____ Supplied entries
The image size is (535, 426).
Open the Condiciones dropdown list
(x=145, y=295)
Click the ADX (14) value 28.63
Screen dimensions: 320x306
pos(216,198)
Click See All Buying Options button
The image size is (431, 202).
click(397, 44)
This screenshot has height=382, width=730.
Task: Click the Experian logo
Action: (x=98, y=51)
________
- Set problem -
Rewrite every entry above with "dropdown list" swapped for "menu", leaving everything else as it stands.

- Answer for this exercise -
The image size is (535, 426).
Open the Condiciones menu
(x=145, y=295)
Click the ADX (14) value 28.63
Screen dimensions: 320x306
pos(216,198)
Click See All Buying Options button
The image size is (431, 202).
click(397, 44)
This screenshot has height=382, width=730.
Task: Click the Experian logo
Action: (x=98, y=51)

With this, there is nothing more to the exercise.